I have a dedicated server with liquidweb. Its possibly overkill, but it runs this blog, a lot of back-end stats reporting stuff and the challenges system for gratuitous space battles, the web pages for a handful of different domains and about a dozen games. Its also handy as a ftp-drop for sending stuff to people without worrying about dropbox accounts/limits/costs etc. The cost of this is $219 / month. A dedicated server is l33t because I can reboot it at will, install any version of php or whatever I want, and I’m not at the mercy of sharing a physical box with someone else.


I have a proper Limited Company, and its hellish without an accountant if you deal with VAT and multiple currencies, and multiple banks accounts and business investments etc…so I have an accountant in the UK that charges me roughly $135 / month. They are more like bookkeepers than accountants, as I handle my own VAT and don’t do any clever tax avoidance/offshore nonsense.


I use ymlp to maintain a small mailing list of about 10,000 people. I send one email a month and this costs me about $30/month. This means I don’t have to worry about my domain being seen as spam, and they can handle opt-in and unsubscribe handling etc. Not 100% sure its good value for money, always hovering on cancelling.


To have a limited-liability company in the UK you have to pay an annual registration fee. Worked out on a monthly basis its just $1.40/month.


To sell games on apples store, and some other stuff, you need to pay them money (WTF?) looks like in the last 12 months I’ve paid them roughly $7/month for this honor.


Do not risk being without it. I use malwarebytes paid version, works out at $3.25/month.


Again, don’t risk it. I use carbonite, and it works out at $6/month.


I use quickfile, to do automated tax-payments and access bank accounts remotely. It costs me about $5/month.


I have fiber-to-the-premises (140 mbps down, 30 up) and a landline phone (I know old people!) and monthly this costs me a whopping $80/month.
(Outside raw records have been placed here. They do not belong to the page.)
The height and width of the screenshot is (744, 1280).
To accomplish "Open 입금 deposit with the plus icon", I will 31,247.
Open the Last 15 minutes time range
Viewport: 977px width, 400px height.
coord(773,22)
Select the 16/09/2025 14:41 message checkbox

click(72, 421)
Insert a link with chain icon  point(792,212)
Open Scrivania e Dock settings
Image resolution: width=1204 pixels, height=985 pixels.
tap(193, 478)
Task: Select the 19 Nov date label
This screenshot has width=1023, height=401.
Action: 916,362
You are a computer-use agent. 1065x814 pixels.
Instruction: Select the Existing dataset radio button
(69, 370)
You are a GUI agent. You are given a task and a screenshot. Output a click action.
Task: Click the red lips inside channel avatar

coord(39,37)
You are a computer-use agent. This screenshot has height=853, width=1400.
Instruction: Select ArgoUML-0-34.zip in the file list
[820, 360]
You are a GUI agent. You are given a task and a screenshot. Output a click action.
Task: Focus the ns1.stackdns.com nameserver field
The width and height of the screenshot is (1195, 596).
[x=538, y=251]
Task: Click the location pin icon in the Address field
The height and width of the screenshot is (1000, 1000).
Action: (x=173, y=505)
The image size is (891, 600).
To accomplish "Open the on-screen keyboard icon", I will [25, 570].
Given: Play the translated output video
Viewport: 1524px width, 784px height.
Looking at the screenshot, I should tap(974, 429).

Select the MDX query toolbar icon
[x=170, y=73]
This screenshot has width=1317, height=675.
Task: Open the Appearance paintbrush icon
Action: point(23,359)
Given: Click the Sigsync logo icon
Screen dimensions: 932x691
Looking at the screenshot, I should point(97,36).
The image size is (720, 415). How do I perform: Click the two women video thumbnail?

Everything else I can think of is one-off payments for equipment, like a new PC or whatever, and project-specific stuff like PR or marketing/advertising budgets, or obviously what it costs me to hire people to do art/music/code and so on. But these are the current ‘fixed costs’ of positech. A summary:

Web Hosting $  219.0045.00%
Accountant $  135.0027.74%
Mailing List $    30.006.16%
Companies House $       1.400.29%
Apple $       7.001.44%
Antivirus $       3.250.67%
Backup $       6.001.23%
Banking $       5.001.03%
Internet $    80.0016.44%
 $  486.65

Now I actually write it all out, it seems like quite a lot. Almost $500 to just exist, without eating or paying any other bills, or hiring anyone to do anything.